▶ **Exercise tasks**:
1/ Retype the forest-fire text from "It's time to" through "of a hiker." with no changes.
2/ In the forest-fire text, how many mature trees per acre might a ponderosa pine forest have had a century ago?
3/ Proceed with the forest-fire text, picking up right after its final sentence.

[[ Document extract open ]]

Fires are a natural part of forest ecosystems
Henry Cowell Redwoods State Park Santa Cruz County, CA |
But our overgrown forests sometimes
burn too hot and the seeds and soil get sterilized by the heat, preventing
naturally diverse regeneration. This gives rise to choking brush fields and
never-to-return trees -- unless something is done
to manage the forests through selective thinning, replanting and other
landscape-scale management techniques.
It's time to prune and trim the unnatural growth a century of fire suppression and anti-logging sentiment has allowed to occur throughout the West and in forested areas in the U.S.
Rim Fire Stanislaus National Forest Tuolumne County Oct. 2013 |
The U.S. Forest notes on its Healthy Forest Initiatives web site: "A century ago a ponderosa pine forest may have had some 25 mature trees per acre and be easily traversed on horseback or by a horse-drawn wagon. Today the same forest may have more than 1.000 trees on the same acre, creating conditions that are much too thick for the passage of a hiker.
"These tightly packed trees are smaller, weaker, more disease prone and more susceptible to insect attack than their ancestors. Such forests form huge reservoirs of fuel awaiting ignition, and pose a particularly significant threat when drought is also a factor."

[[ Document extract closed ]]
[[ Data open ]]

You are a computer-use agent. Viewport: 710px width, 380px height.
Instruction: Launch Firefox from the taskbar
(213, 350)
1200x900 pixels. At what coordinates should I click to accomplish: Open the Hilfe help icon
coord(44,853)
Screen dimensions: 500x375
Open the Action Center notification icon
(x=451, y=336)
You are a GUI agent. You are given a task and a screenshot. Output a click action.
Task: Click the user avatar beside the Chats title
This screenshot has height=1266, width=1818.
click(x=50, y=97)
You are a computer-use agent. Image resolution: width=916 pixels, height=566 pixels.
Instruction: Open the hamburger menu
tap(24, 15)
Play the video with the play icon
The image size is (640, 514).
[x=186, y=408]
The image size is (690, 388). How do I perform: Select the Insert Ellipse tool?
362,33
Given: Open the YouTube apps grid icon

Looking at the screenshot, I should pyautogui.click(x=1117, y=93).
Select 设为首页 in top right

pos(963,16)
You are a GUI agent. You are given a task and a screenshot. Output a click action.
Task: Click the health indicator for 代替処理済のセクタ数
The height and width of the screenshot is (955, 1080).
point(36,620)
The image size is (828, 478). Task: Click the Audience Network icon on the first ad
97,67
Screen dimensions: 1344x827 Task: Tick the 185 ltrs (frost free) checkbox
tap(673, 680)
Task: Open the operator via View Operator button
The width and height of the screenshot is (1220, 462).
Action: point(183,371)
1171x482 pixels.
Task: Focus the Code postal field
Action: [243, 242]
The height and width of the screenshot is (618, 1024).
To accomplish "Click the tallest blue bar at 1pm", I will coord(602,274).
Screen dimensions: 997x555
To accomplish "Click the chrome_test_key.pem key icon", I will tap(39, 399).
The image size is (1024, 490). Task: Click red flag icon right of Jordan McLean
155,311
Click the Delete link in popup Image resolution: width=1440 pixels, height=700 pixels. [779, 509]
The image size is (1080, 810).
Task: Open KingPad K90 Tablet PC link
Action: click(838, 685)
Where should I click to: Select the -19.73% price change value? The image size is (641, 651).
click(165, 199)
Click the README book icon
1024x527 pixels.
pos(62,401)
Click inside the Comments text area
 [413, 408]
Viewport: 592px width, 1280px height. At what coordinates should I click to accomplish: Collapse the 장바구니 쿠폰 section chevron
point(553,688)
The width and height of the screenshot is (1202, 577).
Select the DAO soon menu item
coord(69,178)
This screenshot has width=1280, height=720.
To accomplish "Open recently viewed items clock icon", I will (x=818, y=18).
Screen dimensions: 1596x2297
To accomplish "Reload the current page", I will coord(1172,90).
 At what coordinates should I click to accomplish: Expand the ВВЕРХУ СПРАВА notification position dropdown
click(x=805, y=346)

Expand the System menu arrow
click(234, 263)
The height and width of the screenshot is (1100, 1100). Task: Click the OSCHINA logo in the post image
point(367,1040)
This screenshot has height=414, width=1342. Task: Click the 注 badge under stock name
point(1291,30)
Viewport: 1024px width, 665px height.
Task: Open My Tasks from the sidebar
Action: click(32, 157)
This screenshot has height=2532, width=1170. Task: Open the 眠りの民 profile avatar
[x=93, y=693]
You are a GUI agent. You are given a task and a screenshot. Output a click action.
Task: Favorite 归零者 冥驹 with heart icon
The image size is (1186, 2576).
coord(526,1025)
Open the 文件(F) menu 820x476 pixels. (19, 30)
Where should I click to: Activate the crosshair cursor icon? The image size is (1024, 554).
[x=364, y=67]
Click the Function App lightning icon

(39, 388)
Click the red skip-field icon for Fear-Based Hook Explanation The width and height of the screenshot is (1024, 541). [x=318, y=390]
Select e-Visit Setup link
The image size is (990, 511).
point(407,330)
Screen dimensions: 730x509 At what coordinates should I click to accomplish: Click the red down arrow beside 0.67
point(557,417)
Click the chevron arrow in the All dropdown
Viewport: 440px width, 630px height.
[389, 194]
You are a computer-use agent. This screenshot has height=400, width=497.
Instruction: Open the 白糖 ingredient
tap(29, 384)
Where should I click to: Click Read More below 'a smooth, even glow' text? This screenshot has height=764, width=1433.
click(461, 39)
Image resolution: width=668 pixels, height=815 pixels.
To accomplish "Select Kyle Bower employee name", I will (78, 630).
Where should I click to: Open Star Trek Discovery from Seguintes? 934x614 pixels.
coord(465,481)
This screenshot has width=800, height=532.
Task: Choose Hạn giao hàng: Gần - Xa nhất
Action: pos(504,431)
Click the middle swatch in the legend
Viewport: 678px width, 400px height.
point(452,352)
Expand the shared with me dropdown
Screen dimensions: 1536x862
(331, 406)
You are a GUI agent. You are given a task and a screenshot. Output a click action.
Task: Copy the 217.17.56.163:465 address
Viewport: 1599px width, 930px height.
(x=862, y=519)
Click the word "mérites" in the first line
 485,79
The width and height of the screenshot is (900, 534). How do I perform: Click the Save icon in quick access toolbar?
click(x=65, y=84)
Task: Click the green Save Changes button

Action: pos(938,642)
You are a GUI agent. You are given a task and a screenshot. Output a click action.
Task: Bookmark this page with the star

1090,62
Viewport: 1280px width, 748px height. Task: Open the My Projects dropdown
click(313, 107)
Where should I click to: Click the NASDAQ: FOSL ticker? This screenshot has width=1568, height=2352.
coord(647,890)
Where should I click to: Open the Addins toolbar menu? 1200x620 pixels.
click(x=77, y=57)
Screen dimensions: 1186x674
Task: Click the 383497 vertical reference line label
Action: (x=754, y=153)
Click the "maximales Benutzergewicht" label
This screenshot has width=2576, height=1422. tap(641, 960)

[[ Data closed ]]

▶ **Per-task outputs**:
1/
It's time to prune and trim the unnatural growth a century of fire suppression and anti-logging sentiment has allowed to occur throughout the West and in forested areas in the U.S.
Rim Fire Stanislaus National Forest Tuolumne County Oct. 2013 |
The U.S. Forest notes on its Healthy Forest Initiatives web site: "A century ago a ponderosa pine forest may have had some 25 mature trees per acre and be easily traversed on horseback or by a horse-drawn wagon. Today the same forest may have more than 1.000 trees on the same acre, creating conditions that are much too thick for the passage of a hiker.

2/ Some 25 mature trees per acre.

3/
In addition to problems associated with over-stocking like wildfire, there's also damage to the watershed because fiercely competing trees suck rain and snow melt up before it has a chance to run off into streams. This harms habitat, threatens wildlife populations and makes water supplies short for the people who depend on it.
The LA Times reported 12/30/12 that a study commissioned by the San Francisco Public Utilities Commission estimates that damage from the Rim fire to the natural environment and to property values could total about $250 million to $1.8 billion.
The preliminary assessment released in November places dollar amounts on losses in "environmental benefits," carbon storage and the asset value of property near where the fire burned. Researchers from Earth Economics found losses in environmental benefits of $100 million to $736 million, in carbon storage of $102 million to $797 million, and in private property values of $49.7 million to $265 million. http://www.latimes.com/local/la-me-rimfire-damage-20131230,0,63091.story#axzz2oyOkoMjQ
For more on the controversy about building better forests for the future, see last week's SF Chronicle story at: Debate over harvesting burned trees
Forgive my lecture. Public Forests are majesty and they belong to all of us. Not to the government or environmentalists or hunters and hikers, not to cities and states. They are ours and I hate to see them wounded by shortsightedness, misplaced sentimentality and suspect science.
Healthy forests are selectively harvested forests. They are forests that work in concert with the environment in which they exist. In 2014, may we act to restore the health of our forests in the Sierra and throughout the U.S.